– Да. И по-моему, надо было ее вызвать.
– Даже когда Селия призналась?
– Я думаю, да. Я не считаю, что такие поступки должны
сходить людям с рук.
– То есть нечего покрывать воров, приписывая им клептоманию,
да?
– Ну… примерно так.
– А вместо этого все кончилось хорошо, и мисс Остин уже
слышала свадебные колокола.
– Ну, от Колина Макнаба всего можно ожидать, – злобно
ответила Джин Томлинсон. – Я уверена, что он – атеист. И вообще он – скептик и
циник, очень неприятный молодой человек. Не удивлюсь, если выяснится, что он –
коммунист!
– Неужели? – воскликнул инспектор Шарп и покачал головой: –
Ай-ай-ай.
– Я глубоко убеждена, что он поддерживал Селию потому, что
для него частная собственность не священна. Он, видно, считает, что чужое брать
не зазорно.
– Но все-таки, – возразил инспектор, – мисс Остин сама
призналась в кражах.
– После того, как ее уличили, – резко парировала Джин.
– Кто ее уличил?
– Ну, этот, мистер… как его звали… Пуаро, который приходил к
нам.
– А почему вы решили, что он ее уличил? Он ничего подобного
не говорил. Он просто посоветовал вызвать полицию.
– Ну, значит, он дал ей понять, что знает. И, увидев, что
игра проиграна, она поспешила покаяться.
– А как насчет конспектов Элизабет Джонстон? Она и в этом
созналась?
– Честно говоря, не знаю. Наверное.
– Ошибаетесь, – сказал Шарп. – Она упорно настаивала на
своей непричастности к этому делу.
– Ну, может быть. Пожалуй, здесь она действительно не
виновата.
– На ваш взгляд, тут замешан Нигель Чэпмен?
– Да нет. Скорее Акибомбо.
– Правда? Почему?
– Из зависти. Цветные вообще страшно завистливы и истеричны.
– Интересно… А когда вы в последний раз видели Селию Остин?

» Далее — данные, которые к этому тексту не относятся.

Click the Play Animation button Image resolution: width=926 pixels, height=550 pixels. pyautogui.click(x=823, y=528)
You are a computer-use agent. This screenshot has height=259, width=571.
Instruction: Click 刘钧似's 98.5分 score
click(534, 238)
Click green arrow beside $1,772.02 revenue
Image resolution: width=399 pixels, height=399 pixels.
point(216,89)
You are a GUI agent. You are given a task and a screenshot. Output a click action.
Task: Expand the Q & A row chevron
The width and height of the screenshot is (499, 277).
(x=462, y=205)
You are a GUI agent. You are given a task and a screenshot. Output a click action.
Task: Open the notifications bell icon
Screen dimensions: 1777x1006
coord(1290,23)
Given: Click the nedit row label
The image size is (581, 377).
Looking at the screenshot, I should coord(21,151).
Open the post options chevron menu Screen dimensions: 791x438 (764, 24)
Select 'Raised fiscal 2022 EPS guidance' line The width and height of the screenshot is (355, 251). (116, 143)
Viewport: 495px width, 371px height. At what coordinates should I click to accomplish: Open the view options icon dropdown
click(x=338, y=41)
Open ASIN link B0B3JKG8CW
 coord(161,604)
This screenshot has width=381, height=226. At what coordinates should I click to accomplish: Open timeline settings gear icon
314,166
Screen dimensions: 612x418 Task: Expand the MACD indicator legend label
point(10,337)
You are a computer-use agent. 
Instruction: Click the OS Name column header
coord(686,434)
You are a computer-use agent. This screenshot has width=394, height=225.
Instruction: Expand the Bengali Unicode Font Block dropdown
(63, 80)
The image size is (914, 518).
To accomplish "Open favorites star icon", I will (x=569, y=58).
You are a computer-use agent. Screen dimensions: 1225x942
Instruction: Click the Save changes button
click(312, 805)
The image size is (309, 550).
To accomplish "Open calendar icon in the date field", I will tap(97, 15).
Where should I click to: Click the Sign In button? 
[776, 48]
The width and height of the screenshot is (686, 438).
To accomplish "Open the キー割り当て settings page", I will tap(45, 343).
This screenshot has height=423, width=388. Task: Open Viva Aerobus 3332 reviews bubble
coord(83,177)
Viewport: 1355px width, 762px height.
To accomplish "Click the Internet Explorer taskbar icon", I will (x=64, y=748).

– В пятницу вечером, после ужина.
– Кто пошел спать раньше: она или вы?
– Я.
– Вы не заходили потом к ней в комнату?
– Нет.
– А кто, по-вашему, мог подсыпать ей в кофе морфий – если,
конечно, его подсыпали в кофе?
– Понятия не имею.
– Скажите, а никто из студентов не держал морфий в
общежитии?
– Да нет… наверное, нет.
– Вы как-то нерешительно отвечаете, мисс Томлинсон.
– Я просто подумала… Понимаете, тут был один глупый спор.
– Какой спор?
– Однажды наши мальчики поспорили…
– О чем же?
– Они спорили об убийствах, о том, каким способом можно
убить человека. И в частности, о ядах.
– А кто участвовал в споре?
– По-моему, начали его Колин с Нигелем, потом к ним
присоединился Лен Бейтсон… да, еще там была Патрисия.
– Вы не могли бы вспомнить поточнее, о чем они говорили? Как
возник спор?
Джин Томлинсон немного подумала.
– По-моему, сначала они спорили об отравлениях… дескать, яд
достать трудно, и убийца обычно попадается либо при попытке купить яд, либо
потом полиция нападает на его след. А Нигель сказал, что вовсе не обязательно.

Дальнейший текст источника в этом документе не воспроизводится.